Here are all my cards, you guys:
I am on a mission to get you to turn against American buttercream. I feel like that has been pretty evident well before now. But in case you still had questions about where I stand, I do NOT like traditional American buttercream, and I don’t think you should either. Not when there are better, less confectioners-sugar-dense frostings available to you. Take for instance this cooked cream cheese frosting. Which is the best cream cheese frosting ever. And if you’re curious, it’s also my favorite frosting. Period.
Now, I fully agree that cream cheese frosting isn’t for every cupcake, and I also agree that the typical cream cheese frosting (based on American buttercream methods) can be disappointing. But this fluffy, cloud-like frosting with just the right amount of sweetness and tangy cream cheese is going to CHANGE YOUR LIFE. Buckle up.

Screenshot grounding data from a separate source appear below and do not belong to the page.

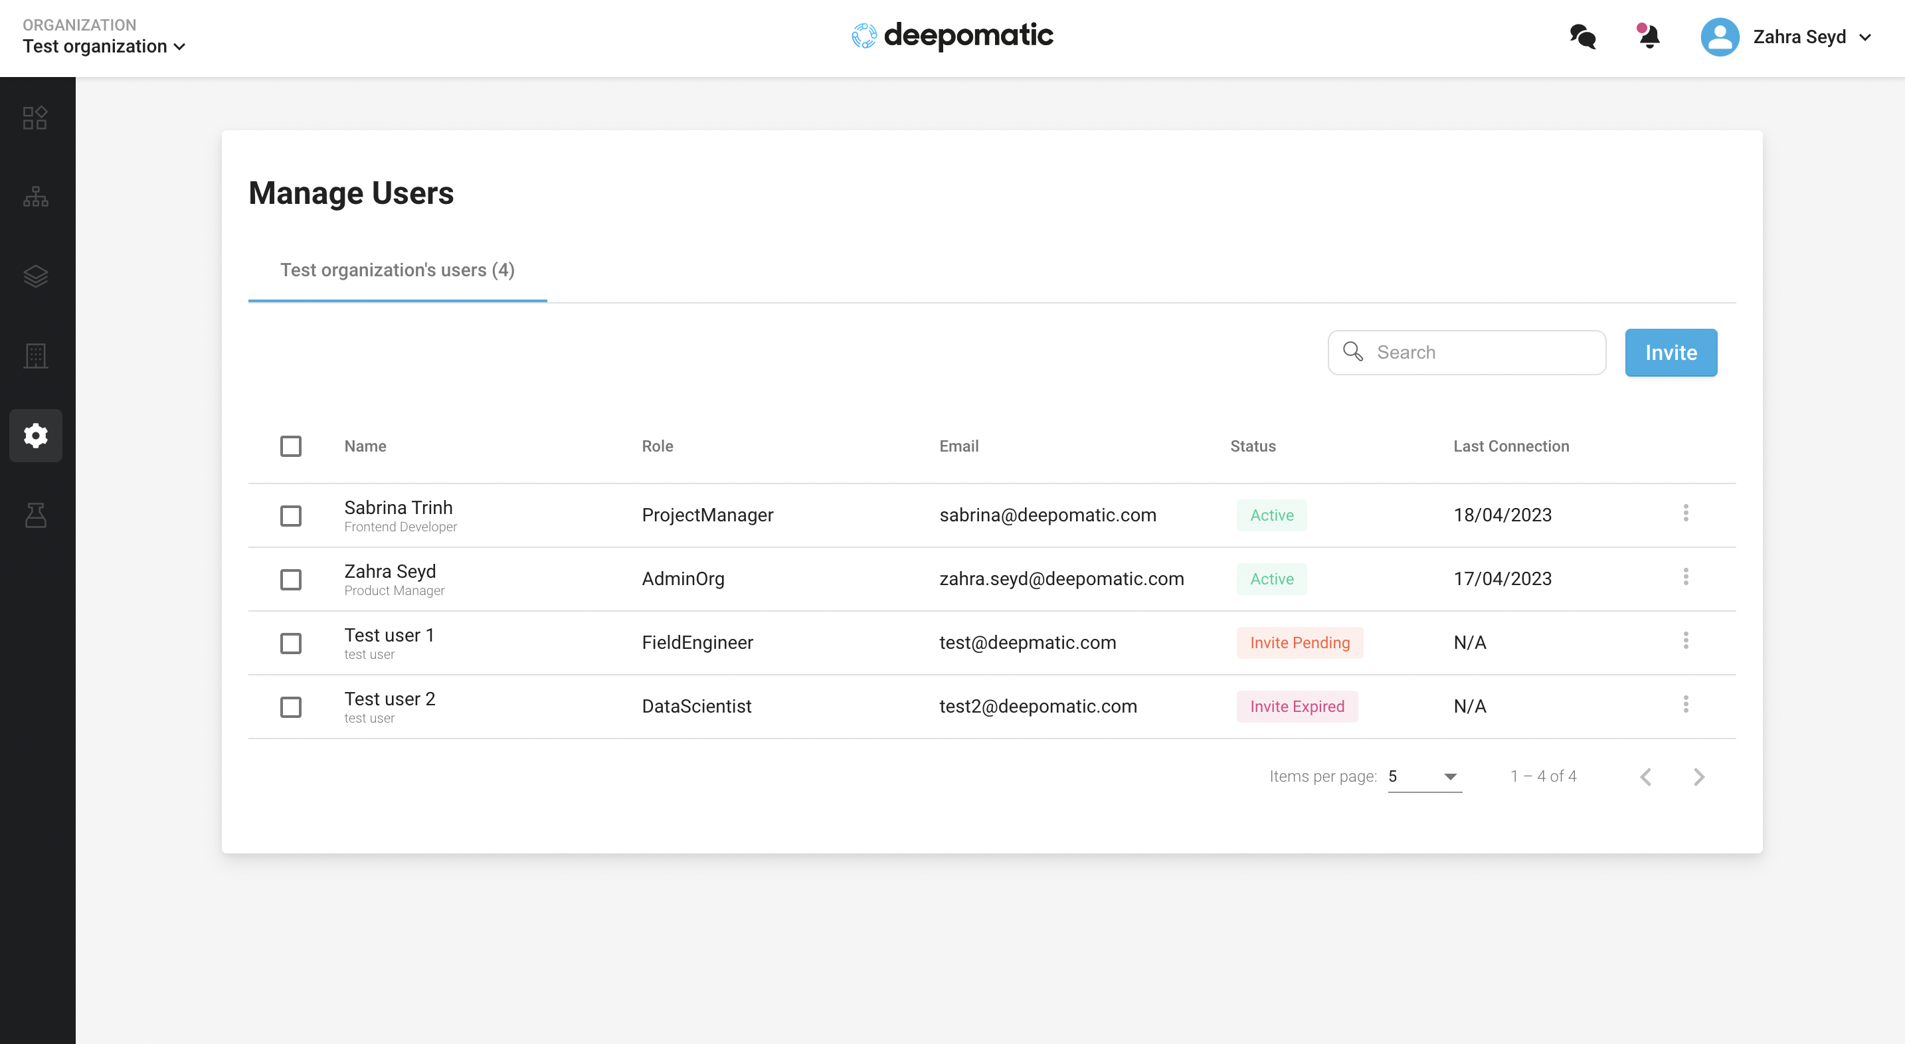Screen dimensions: 1905x1044
Task: Click the Invite button
Action: tap(1670, 353)
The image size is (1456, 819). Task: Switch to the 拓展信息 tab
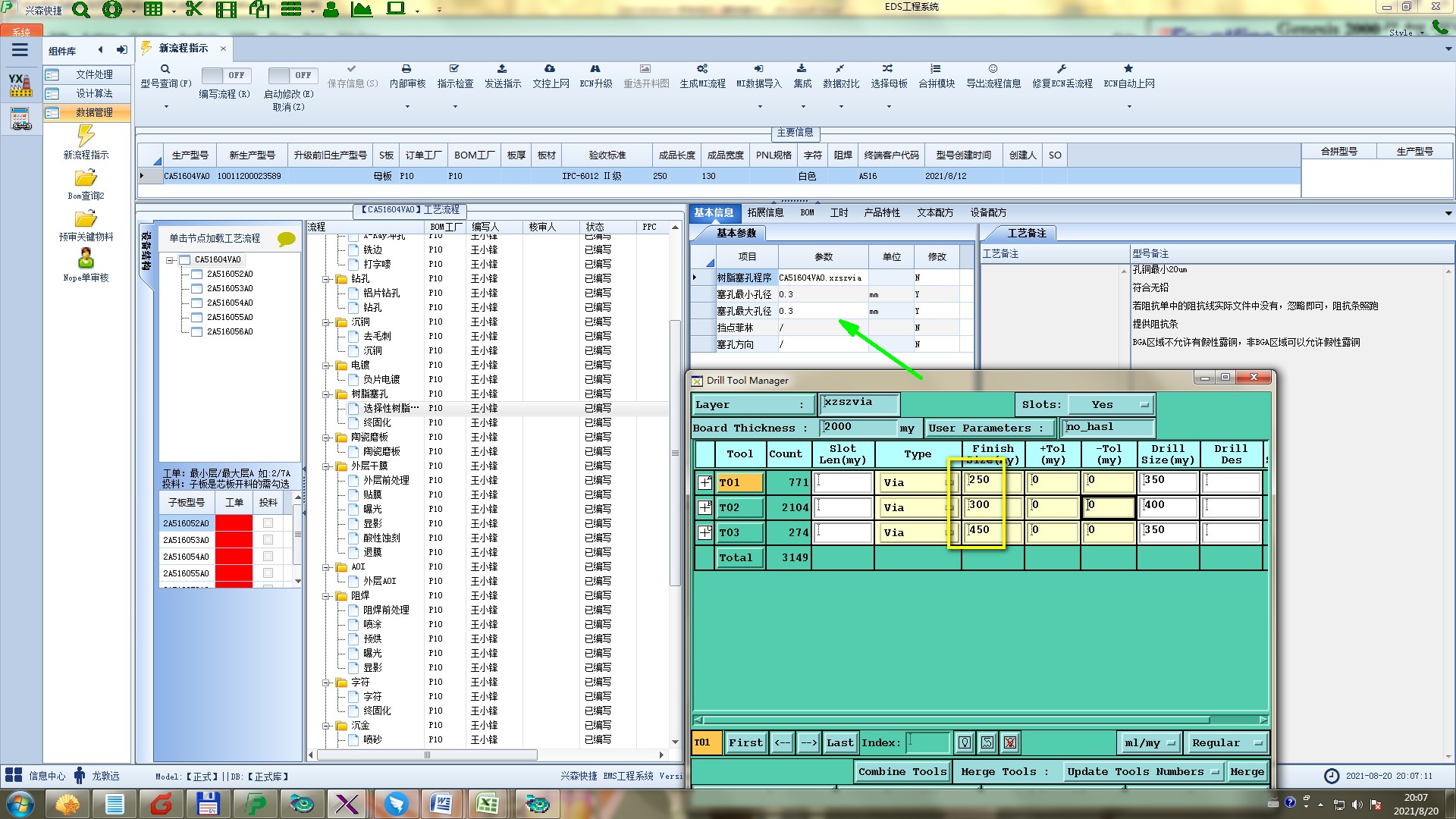[764, 213]
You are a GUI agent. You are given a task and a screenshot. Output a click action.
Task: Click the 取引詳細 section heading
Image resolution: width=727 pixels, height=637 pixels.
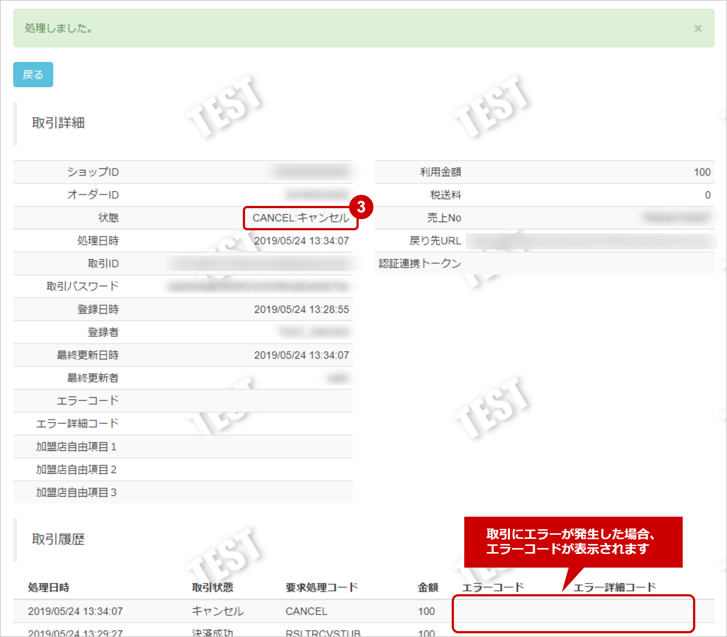(x=58, y=124)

I start with my cooked frosting, but instead of adding just butter to the custard base, I use half butter and half cream cheese. Resulting in whole GOODNESS. It has such a refined quality that it’s often hard to remember it’s frosting! It tastes like the most delicious pastry filling you’ve ever had, or like the angels decided to get in the kitchen and then pass down their recipe for frosting. The best cream cheese frosting ever. IT’S A HEAVENLY RECIPE, PEOPLE!
Hands down, my favorite cupcakes to top with this cooked cream cheese frosting are my red velvets and my carrot cake cupcakes (recipe coming soon!). But give it a try on some other flavors and tell me your findings. I don’t think there’s any possibility of going wrong with this one.